MILAN/LONDON (Reuters) - European shares fell on Thursday, snapping two days of gains, as worries about euro-zone growth and the UK’s prolonged divorce from the European Union weighed, offsetting conciliatory signs in the U.S.-China trade war and Rome’s budget compromise.
The pan-European STOXX 600 benchmark index fell 0.2 percent following a two-day rally, with German and French bourses in the red after the European Central Bank (ECB) trimmed its growth forecasts.
UK stocks seesawed between positive and negative territory as investors digested the fallout of Prime Minister Theresa May surviving a leadership challenge.
The FTSE 100 .FTSE ended down 0.04 percent.
While May’s victory increased the chances of a soft Brexit, the outcome of the final deal was far from certain and likely delayed into the new year, prolonging the market uncertainty that has punished shares this year.
In Frankfurt, the ECB officially ended its lavish post-crisis asset purchase scheme but signalled it would take its time before tightening policy given slower growth, the looming trade war, potential for a hard Brexit and budget tensions in Italy and France.
“Early gains for Wall Street are slipping away, while in Europe the more positive atmosphere of the morning has been replaced by a more cautious outlook,” said Chris Beauchamp, chief market analyst at IG.

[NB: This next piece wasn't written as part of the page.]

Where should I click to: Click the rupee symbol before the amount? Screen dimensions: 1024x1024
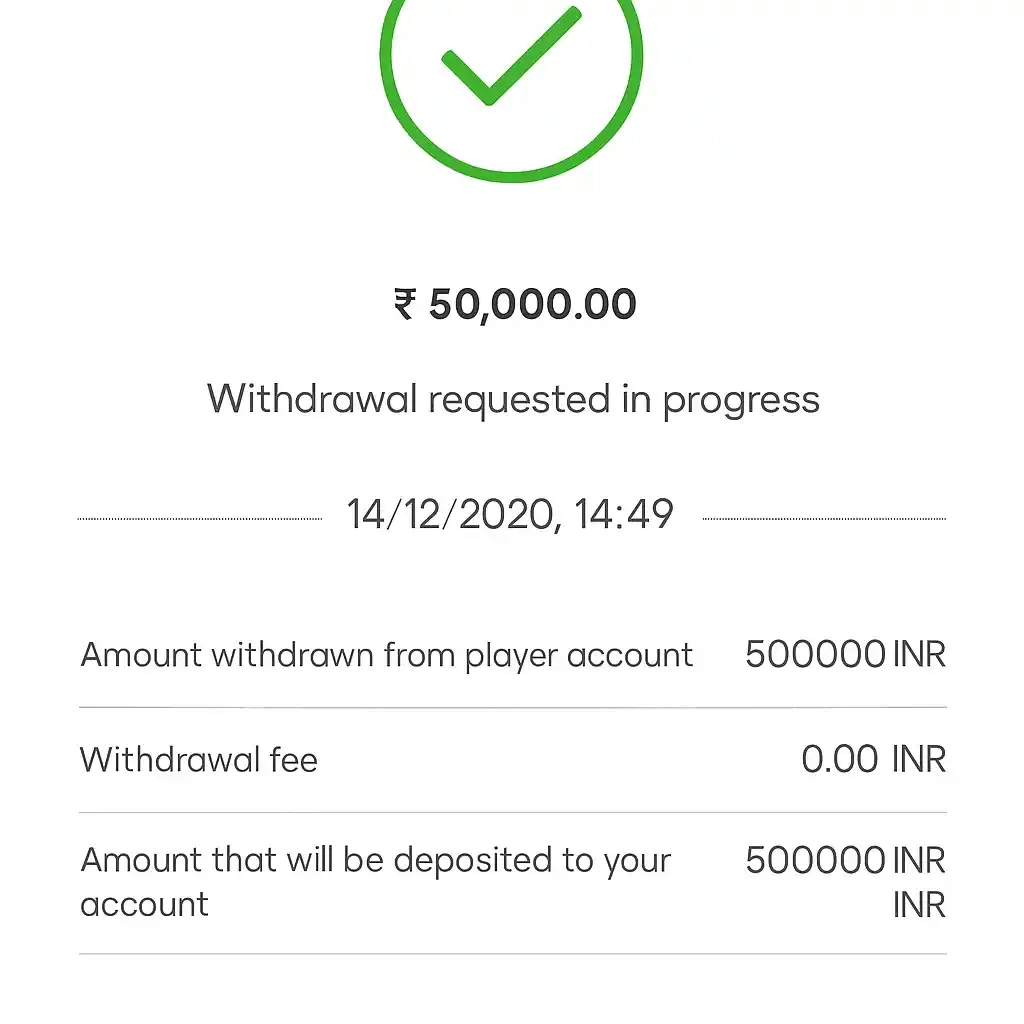pyautogui.click(x=404, y=304)
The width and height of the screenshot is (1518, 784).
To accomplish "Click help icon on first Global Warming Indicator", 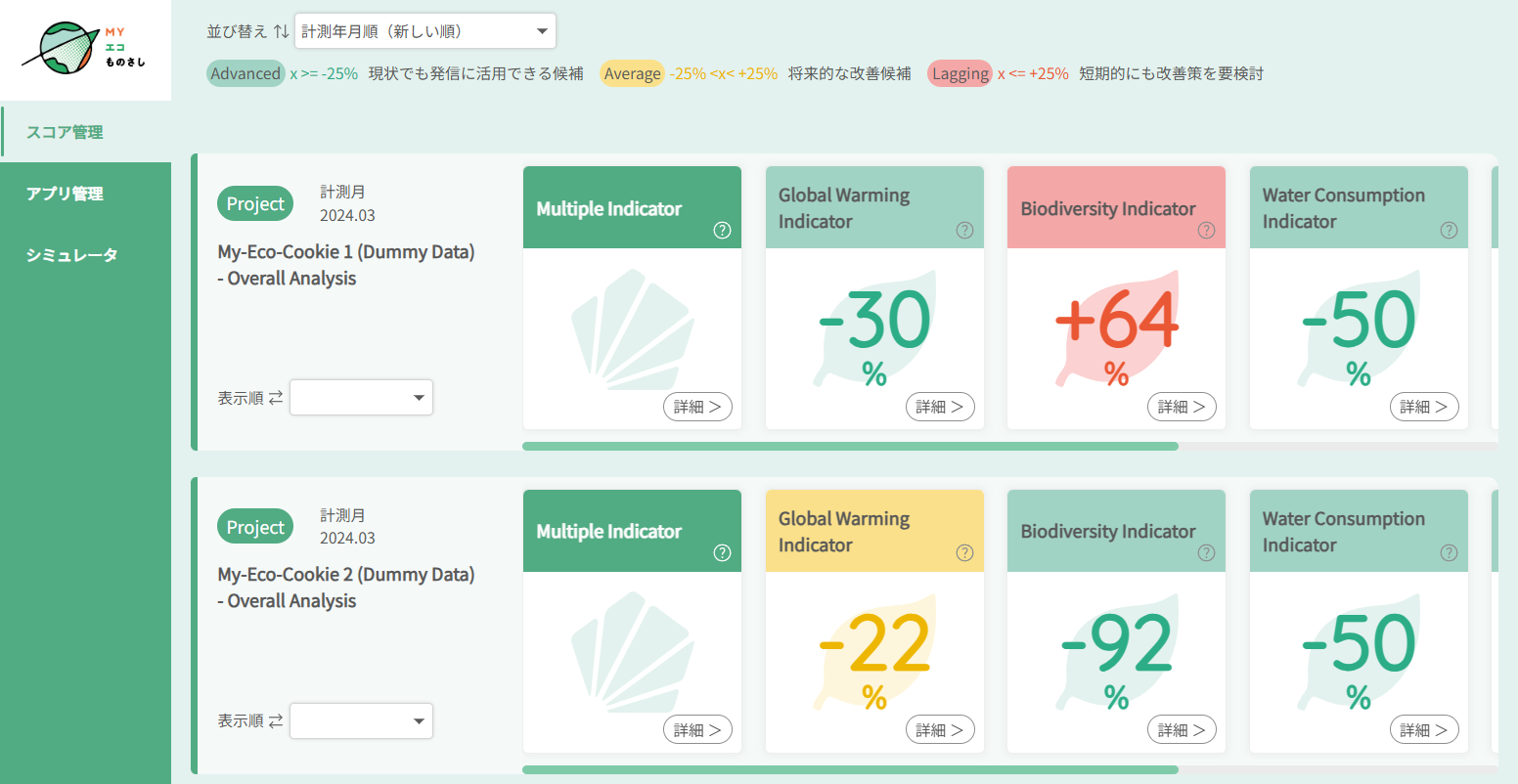I will pos(964,231).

“While (ECB governor Mario) Draghi was at pains to say that ‘significant’ stimulus was still necessary, the lack of any detail meant that the positive impact of this comment was short-lived.”
The German DAX .GDAXI index, which has been supported this week by optimism that Washington and Beijing could reach a deal over trade, turned lower, falling 0.04 percent, while France's CAC .FCHI was 0.3 percent lower.
“While the UK government faces challenges of its own, the economic environment in Europe is no less challenging given the recent unrest in Paris,” said Michael Hewson, CMC Markets UK chief market.
Some disappointing earnings also weighed.
Metro (B4B.DE) fell 11 percent after the German wholesaler predicted a fall in profits due to its struggling Russian business.
GAM (GAMH.S) plummeted 22 percent to its lowest in almost two decades after the Swiss asset manager posted a big loss and omitted dividend.
However, Italian stocks outperformed, with the country’s banking index .FTIT8300 up 0.7 percent after the government cut its deficit goal for 2019. EU Commissioner Pierre Moscovici said the bloc was having constructive talks with Rome.
Metro Bank (MTRO.L) lost 5 percent after a Citi downgrade.
Elsewhere, Plastic Omnium (PLOF.PA) advanced 7 percent after an upbeat update from the French plastic processing group, while G4S (GFS.L) rose 6.8 percent after the British security company said it was looking at a separation of its cash solutions business.